*Work instruction*.
Copy out the entries below exactly as they stand, but only from the line containing "This screenshot has width=989, height=757." through the line containing "The width and height of the screenshot is (1024, 403).".

Start of Data listing

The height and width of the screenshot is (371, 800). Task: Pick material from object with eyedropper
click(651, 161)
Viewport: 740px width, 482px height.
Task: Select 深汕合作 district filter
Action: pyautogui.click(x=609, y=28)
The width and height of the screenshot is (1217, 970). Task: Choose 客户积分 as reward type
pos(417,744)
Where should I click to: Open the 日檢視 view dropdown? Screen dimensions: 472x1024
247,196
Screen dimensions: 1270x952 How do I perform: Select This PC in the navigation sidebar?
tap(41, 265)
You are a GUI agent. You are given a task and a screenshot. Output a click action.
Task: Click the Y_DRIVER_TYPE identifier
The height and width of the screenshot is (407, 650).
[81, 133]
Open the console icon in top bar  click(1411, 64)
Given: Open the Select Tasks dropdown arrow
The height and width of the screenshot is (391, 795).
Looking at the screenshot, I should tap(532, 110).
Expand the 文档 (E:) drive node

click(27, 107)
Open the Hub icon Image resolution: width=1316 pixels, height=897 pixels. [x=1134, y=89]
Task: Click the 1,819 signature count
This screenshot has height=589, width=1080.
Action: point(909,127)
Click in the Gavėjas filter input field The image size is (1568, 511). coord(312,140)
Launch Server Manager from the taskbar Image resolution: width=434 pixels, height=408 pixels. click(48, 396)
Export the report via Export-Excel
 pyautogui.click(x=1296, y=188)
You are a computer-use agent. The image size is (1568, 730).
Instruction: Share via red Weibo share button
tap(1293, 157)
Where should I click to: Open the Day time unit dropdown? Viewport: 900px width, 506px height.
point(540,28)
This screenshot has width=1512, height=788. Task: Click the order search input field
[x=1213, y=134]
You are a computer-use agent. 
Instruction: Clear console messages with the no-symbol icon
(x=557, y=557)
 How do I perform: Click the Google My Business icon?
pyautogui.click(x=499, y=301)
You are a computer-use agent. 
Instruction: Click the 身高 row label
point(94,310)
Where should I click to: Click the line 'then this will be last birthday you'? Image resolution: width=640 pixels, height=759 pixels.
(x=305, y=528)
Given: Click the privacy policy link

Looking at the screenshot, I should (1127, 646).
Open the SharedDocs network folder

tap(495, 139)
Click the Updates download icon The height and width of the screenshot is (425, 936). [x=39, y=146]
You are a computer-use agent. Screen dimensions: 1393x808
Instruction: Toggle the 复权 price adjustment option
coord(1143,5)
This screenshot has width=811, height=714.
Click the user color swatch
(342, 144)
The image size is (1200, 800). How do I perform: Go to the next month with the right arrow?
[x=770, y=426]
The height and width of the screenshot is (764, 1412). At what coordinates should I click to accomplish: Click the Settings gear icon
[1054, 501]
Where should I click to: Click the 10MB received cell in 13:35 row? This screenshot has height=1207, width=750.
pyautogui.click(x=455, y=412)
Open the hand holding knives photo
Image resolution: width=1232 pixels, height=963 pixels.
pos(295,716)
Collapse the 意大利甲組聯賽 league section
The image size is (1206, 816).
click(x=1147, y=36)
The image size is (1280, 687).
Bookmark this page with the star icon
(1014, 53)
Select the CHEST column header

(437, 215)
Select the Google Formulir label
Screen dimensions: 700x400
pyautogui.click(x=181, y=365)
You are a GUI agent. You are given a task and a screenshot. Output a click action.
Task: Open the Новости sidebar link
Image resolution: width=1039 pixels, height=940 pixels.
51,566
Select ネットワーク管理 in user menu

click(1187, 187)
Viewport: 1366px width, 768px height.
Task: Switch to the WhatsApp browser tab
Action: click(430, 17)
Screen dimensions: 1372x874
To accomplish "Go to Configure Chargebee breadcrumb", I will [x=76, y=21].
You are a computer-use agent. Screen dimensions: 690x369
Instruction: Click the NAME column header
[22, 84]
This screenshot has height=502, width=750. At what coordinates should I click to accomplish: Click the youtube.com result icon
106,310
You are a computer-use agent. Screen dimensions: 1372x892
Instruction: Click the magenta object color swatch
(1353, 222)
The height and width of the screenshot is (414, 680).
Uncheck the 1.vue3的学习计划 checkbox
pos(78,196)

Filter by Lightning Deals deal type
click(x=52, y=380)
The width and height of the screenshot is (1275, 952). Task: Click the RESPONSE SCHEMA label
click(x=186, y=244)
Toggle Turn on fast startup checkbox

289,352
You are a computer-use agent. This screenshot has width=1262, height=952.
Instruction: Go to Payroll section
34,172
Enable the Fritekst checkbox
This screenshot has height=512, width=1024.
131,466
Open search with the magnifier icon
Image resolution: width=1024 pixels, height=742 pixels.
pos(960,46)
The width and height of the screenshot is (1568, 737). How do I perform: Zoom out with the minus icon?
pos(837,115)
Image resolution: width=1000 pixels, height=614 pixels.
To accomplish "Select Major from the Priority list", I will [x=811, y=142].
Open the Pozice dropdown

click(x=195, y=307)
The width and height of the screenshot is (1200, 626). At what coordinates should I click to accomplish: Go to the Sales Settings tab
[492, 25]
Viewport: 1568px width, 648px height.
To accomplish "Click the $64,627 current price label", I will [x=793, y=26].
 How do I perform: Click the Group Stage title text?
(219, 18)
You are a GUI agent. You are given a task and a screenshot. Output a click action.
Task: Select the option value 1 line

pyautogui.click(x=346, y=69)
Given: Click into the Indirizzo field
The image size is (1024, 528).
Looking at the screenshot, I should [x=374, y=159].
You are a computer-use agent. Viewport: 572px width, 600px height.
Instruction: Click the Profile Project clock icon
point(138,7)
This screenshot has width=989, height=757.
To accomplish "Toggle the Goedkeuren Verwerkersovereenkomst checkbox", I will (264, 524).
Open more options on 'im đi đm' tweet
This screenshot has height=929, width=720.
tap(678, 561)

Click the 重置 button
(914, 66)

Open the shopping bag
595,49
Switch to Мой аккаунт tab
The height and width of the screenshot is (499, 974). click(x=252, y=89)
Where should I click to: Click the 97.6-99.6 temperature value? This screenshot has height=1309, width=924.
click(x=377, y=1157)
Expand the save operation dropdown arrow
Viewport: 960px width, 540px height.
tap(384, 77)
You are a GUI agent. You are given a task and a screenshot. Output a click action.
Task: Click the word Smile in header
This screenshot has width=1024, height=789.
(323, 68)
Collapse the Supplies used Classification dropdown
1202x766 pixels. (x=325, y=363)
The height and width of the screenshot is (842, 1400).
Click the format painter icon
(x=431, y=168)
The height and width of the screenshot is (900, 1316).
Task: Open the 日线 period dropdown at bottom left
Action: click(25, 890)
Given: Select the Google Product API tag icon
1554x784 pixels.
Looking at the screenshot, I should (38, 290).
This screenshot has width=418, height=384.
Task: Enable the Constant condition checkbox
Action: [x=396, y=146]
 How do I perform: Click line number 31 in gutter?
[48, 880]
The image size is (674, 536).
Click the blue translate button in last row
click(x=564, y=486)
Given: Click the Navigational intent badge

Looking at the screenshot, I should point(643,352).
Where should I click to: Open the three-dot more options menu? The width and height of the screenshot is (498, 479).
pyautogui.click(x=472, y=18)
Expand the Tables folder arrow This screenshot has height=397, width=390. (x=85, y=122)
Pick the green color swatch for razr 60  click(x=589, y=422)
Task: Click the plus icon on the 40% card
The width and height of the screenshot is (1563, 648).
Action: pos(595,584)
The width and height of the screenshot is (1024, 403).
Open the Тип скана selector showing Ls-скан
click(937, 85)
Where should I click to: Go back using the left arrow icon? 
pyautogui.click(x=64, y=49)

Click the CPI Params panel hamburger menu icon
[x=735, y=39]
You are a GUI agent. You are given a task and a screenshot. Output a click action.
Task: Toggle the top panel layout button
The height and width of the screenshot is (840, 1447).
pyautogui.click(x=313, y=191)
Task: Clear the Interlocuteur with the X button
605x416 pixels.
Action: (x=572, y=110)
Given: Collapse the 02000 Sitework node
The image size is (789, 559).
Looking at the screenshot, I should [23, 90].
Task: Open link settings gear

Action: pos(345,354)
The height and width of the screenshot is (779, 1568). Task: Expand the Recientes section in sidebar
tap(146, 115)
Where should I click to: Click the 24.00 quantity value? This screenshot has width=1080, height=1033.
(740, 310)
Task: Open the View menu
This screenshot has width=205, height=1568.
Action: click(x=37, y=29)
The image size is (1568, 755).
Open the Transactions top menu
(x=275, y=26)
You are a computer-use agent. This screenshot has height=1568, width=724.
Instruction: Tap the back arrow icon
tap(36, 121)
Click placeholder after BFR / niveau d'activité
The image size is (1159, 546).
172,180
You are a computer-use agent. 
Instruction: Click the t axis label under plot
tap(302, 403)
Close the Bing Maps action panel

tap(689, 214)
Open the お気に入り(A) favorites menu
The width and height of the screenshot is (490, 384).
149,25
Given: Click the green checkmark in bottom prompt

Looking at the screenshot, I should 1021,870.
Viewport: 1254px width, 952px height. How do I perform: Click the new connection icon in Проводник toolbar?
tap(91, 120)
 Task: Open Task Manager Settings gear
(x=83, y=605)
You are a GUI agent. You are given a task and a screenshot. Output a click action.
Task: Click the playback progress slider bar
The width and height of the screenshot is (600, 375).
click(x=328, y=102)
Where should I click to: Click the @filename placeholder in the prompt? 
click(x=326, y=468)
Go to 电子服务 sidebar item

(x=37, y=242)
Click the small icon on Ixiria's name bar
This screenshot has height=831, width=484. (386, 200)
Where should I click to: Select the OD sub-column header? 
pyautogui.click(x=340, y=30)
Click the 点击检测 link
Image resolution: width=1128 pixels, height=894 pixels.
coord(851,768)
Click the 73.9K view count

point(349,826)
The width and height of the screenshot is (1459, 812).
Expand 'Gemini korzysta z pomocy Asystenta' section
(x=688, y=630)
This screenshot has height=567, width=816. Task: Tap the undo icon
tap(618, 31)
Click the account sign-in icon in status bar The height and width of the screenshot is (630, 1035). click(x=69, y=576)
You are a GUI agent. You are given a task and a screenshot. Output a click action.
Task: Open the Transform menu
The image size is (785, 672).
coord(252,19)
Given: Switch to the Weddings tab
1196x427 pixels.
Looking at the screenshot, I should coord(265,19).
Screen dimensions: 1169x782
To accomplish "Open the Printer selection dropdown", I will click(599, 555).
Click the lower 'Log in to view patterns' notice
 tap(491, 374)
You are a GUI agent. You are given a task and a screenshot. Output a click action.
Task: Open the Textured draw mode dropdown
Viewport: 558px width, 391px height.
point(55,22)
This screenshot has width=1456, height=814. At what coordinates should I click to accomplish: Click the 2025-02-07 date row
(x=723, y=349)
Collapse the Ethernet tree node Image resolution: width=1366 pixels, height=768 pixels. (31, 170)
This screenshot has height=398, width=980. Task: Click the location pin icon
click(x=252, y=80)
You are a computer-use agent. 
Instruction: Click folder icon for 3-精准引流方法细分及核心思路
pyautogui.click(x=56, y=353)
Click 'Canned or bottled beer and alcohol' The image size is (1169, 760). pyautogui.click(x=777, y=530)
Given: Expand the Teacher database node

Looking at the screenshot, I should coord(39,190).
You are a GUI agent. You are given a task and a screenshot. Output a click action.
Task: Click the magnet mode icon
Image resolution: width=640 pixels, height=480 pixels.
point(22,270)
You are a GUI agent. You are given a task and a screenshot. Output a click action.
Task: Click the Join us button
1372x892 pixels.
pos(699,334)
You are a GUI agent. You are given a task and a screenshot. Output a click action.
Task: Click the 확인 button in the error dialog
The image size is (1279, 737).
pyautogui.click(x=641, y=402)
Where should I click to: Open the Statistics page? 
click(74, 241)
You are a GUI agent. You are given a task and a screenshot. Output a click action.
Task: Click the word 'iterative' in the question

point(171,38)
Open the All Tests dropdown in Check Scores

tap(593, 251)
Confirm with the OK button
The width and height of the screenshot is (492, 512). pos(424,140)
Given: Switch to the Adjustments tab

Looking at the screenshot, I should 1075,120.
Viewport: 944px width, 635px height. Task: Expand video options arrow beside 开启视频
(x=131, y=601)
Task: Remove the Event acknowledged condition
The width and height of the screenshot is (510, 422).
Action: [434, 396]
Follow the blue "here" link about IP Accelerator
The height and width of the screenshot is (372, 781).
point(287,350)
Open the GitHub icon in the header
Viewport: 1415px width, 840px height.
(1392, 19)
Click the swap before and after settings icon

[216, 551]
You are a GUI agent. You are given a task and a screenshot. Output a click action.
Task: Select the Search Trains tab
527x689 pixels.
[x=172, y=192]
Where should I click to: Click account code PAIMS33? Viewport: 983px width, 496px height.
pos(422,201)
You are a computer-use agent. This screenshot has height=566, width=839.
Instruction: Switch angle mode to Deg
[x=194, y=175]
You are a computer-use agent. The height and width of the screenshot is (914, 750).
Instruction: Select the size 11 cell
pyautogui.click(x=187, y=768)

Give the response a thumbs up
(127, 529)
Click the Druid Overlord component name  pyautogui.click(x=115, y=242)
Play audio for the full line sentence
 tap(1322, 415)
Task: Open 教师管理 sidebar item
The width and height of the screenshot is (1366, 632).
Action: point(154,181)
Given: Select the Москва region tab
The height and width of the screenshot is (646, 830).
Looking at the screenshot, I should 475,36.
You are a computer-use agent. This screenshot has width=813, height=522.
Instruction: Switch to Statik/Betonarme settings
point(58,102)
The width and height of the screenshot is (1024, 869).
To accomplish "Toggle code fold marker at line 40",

End of Data listing

*Answer*.
This screenshot has width=989, height=757.
To accomplish "Toggle the Goedkeuren Verwerkersovereenkomst checkbox", I will (264, 524).
Open more options on 'im đi đm' tweet
This screenshot has height=929, width=720.
tap(678, 561)

Click the 重置 button
(914, 66)

Open the shopping bag
595,49
Switch to Мой аккаунт tab
The height and width of the screenshot is (499, 974). click(x=252, y=89)
Where should I click to: Click the 97.6-99.6 temperature value? This screenshot has height=1309, width=924.
click(x=377, y=1157)
Expand the save operation dropdown arrow
Viewport: 960px width, 540px height.
tap(384, 77)
You are a GUI agent. You are given a task and a screenshot. Output a click action.
Task: Click the word Smile in header
This screenshot has width=1024, height=789.
(323, 68)
Collapse the Supplies used Classification dropdown
1202x766 pixels. (x=325, y=363)
The height and width of the screenshot is (842, 1400).
Click the format painter icon
(x=431, y=168)
The height and width of the screenshot is (900, 1316).
Task: Open the 日线 period dropdown at bottom left
Action: click(25, 890)
Given: Select the Google Product API tag icon
1554x784 pixels.
Looking at the screenshot, I should (38, 290).
This screenshot has width=418, height=384.
Task: Enable the Constant condition checkbox
Action: [x=396, y=146]
 How do I perform: Click line number 31 in gutter?
[48, 880]
The image size is (674, 536).
Click the blue translate button in last row
click(x=564, y=486)
Given: Click the Navigational intent badge

Looking at the screenshot, I should point(643,352).
Where should I click to: Open the three-dot more options menu? The width and height of the screenshot is (498, 479).
pyautogui.click(x=472, y=18)
Expand the Tables folder arrow This screenshot has height=397, width=390. (x=85, y=122)
Pick the green color swatch for razr 60  click(x=589, y=422)
Task: Click the plus icon on the 40% card
The width and height of the screenshot is (1563, 648).
Action: pos(595,584)
The width and height of the screenshot is (1024, 403).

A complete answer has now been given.